Task goal
Copy every record below exactly.

Data
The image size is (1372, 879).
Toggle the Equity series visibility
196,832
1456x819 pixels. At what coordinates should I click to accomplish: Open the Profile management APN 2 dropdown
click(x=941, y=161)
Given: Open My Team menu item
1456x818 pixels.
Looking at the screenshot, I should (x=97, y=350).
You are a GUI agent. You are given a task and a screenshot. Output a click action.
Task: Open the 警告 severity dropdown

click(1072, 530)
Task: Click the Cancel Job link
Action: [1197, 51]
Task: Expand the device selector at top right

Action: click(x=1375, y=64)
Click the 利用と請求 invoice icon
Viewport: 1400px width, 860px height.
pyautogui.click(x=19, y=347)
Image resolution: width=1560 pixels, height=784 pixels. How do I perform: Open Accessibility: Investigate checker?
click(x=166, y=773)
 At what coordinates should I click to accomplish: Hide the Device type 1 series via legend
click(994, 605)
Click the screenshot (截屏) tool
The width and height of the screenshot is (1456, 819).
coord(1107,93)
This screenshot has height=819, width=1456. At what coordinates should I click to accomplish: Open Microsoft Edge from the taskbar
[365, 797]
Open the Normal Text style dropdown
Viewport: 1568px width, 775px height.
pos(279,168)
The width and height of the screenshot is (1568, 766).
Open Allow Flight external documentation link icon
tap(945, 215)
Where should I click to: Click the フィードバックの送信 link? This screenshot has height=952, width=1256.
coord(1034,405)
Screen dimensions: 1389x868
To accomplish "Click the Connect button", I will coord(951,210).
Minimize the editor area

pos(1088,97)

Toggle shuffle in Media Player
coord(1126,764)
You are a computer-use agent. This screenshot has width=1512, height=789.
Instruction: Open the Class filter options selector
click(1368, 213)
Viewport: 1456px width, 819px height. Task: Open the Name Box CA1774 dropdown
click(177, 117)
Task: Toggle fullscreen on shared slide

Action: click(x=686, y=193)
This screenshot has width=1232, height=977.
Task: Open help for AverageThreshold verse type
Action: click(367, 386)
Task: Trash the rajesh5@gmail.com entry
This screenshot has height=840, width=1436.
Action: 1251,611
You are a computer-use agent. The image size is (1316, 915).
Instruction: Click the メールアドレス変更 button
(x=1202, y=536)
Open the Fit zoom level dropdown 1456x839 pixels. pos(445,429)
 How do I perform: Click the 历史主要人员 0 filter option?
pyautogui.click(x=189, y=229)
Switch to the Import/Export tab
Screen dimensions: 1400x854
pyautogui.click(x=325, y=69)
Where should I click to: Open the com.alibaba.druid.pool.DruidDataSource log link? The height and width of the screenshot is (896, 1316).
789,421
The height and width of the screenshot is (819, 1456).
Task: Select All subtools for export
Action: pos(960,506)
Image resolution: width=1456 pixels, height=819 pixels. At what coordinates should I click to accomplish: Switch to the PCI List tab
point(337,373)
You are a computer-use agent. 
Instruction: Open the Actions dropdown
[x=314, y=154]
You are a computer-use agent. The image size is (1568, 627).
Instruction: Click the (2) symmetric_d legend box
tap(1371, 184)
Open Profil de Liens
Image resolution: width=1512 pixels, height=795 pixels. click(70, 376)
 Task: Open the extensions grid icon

Answer to this task
The image size is (1372, 879).
Toggle the Equity series visibility
196,832
1456x819 pixels. At what coordinates should I click to accomplish: Open the Profile management APN 2 dropdown
click(x=941, y=161)
Given: Open My Team menu item
1456x818 pixels.
Looking at the screenshot, I should (x=97, y=350).
You are a GUI agent. You are given a task and a screenshot. Output a click action.
Task: Open the 警告 severity dropdown

click(1072, 530)
Task: Click the Cancel Job link
Action: [1197, 51]
Task: Expand the device selector at top right

Action: click(x=1375, y=64)
Click the 利用と請求 invoice icon
Viewport: 1400px width, 860px height.
pyautogui.click(x=19, y=347)
Image resolution: width=1560 pixels, height=784 pixels. How do I perform: Open Accessibility: Investigate checker?
click(x=166, y=773)
 At what coordinates should I click to accomplish: Hide the Device type 1 series via legend
click(994, 605)
Click the screenshot (截屏) tool
The width and height of the screenshot is (1456, 819).
coord(1107,93)
This screenshot has height=819, width=1456. At what coordinates should I click to accomplish: Open Microsoft Edge from the taskbar
[365, 797]
Open the Normal Text style dropdown
Viewport: 1568px width, 775px height.
pos(279,168)
The width and height of the screenshot is (1568, 766).
Open Allow Flight external documentation link icon
tap(945, 215)
Where should I click to: Click the フィードバックの送信 link? This screenshot has height=952, width=1256.
coord(1034,405)
Screen dimensions: 1389x868
To accomplish "Click the Connect button", I will coord(951,210).
Minimize the editor area

pos(1088,97)

Toggle shuffle in Media Player
coord(1126,764)
You are a computer-use agent. This screenshot has width=1512, height=789.
Instruction: Open the Class filter options selector
click(1368, 213)
Viewport: 1456px width, 819px height. Task: Open the Name Box CA1774 dropdown
click(177, 117)
Task: Toggle fullscreen on shared slide

Action: click(x=686, y=193)
This screenshot has width=1232, height=977.
Task: Open help for AverageThreshold verse type
Action: click(367, 386)
Task: Trash the rajesh5@gmail.com entry
This screenshot has height=840, width=1436.
Action: 1251,611
You are a computer-use agent. The image size is (1316, 915).
Instruction: Click the メールアドレス変更 button
(x=1202, y=536)
Open the Fit zoom level dropdown 1456x839 pixels. pos(445,429)
 How do I perform: Click the 历史主要人员 0 filter option?
pyautogui.click(x=189, y=229)
Switch to the Import/Export tab
Screen dimensions: 1400x854
pyautogui.click(x=325, y=69)
Where should I click to: Open the com.alibaba.druid.pool.DruidDataSource log link? The height and width of the screenshot is (896, 1316).
789,421
The height and width of the screenshot is (819, 1456).
Task: Select All subtools for export
Action: pos(960,506)
Image resolution: width=1456 pixels, height=819 pixels. At what coordinates should I click to accomplish: Switch to the PCI List tab
point(337,373)
You are a computer-use agent. 
Instruction: Open the Actions dropdown
[x=314, y=154]
You are a computer-use agent. The image size is (1568, 627).
Instruction: Click the (2) symmetric_d legend box
tap(1371, 184)
Open Profil de Liens
Image resolution: width=1512 pixels, height=795 pixels. click(70, 376)
 Task: Open the extensions grid icon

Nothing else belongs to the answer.